Y por si aquella ignominia no fuera suficiente, el calzoncillo era de niño, no de adulto. Estiré, cuanto pude, las bandas elásticas para hacerlas llegar de oreja a oreja pero, tan pronto llegaba a la segunda, el elástico se soltaba de la primera.

Tras algunos improperios y muchos forcejeos, el bendito calzoncillo, finalmente, acomodó mis facciones, no sin deformar mis orejas doblándolas hacia adelante como las de un lince. Me pareció que escuchaba mejor así, pero solo hacia adelante.

Llegué al banco Cuscatlán y, justo antes de entrar, se me acercó una enfermera a la que yo ya había visto, desde el parqueo, con la periferia de mi entrecerrado ojo. «Ha de querer un donativo», pensé, llevándome una mano hacia el bolsillo. 

Muy equivocado estaba yo. La enfermera se me acercó blandiendo un largo y grueso termómetro de vidrio, cromado de un extremo, al que ella disparó un chorro de no sé qué mientras decía: «¡se lo estoy desinfectando!» Pensé en la temperatura del mercurio; todavía lo estaba agitando.

«¿Adónde me lo va a poner?», le pregunté alarmado, dando pasos inseguros hacia atrás y temiéndome lo peor… «En la axila», contestó ella, muy determinada.

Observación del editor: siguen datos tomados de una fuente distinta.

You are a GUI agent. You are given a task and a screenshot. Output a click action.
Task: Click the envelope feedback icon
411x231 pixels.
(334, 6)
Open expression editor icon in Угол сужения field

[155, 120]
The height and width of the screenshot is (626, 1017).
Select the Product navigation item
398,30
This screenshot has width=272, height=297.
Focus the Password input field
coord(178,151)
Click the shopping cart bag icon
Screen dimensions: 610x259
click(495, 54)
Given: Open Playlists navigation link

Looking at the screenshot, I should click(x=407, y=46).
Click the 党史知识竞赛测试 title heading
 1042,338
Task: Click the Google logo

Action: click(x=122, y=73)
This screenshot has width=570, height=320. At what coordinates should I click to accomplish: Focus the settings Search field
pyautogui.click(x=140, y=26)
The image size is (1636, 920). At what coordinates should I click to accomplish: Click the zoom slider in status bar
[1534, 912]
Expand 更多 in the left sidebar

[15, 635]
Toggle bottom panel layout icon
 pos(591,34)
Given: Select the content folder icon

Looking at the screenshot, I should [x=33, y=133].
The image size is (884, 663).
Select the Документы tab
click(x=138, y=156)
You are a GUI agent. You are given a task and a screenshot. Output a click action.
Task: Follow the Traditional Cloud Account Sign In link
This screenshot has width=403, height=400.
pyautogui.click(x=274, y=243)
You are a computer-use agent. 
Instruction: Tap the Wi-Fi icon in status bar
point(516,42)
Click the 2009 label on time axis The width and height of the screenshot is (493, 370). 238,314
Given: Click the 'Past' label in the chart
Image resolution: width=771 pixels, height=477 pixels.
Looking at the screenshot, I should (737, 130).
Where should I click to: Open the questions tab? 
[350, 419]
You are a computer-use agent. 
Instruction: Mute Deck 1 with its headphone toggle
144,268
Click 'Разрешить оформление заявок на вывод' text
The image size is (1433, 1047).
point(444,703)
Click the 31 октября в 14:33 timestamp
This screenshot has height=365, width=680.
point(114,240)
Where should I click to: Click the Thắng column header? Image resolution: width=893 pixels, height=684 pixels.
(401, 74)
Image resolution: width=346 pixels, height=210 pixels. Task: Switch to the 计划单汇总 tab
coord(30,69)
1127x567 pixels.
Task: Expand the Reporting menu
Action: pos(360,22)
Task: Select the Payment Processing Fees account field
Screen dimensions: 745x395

Y se me vino a la mente, entonces, una infinita sucesión de axilas, como cuando uno pone un espejo frente a otro, y pensé: «¿Me van a poner un termómetro rectal en la axila?», y recapacité: «pues mejor ahí y no allá». El guardia del banco abrió la puerta y rompió mi trance. Levanté la mirada hacia la enfermera. Su máscara no era un calzoncillo; seguramente era 3M o Dupont o algo así. Sintiéndome incólume aun—en lo físico, moral y emocional—le dije a aquella señorita, «voy a regresar más tarde».  Y, con porte militar, me di la vuelta y me alejé de prisa, caminando con exagerado aplomo, pensando que habría de volver más adelante, con mi propio termómetro, quizás.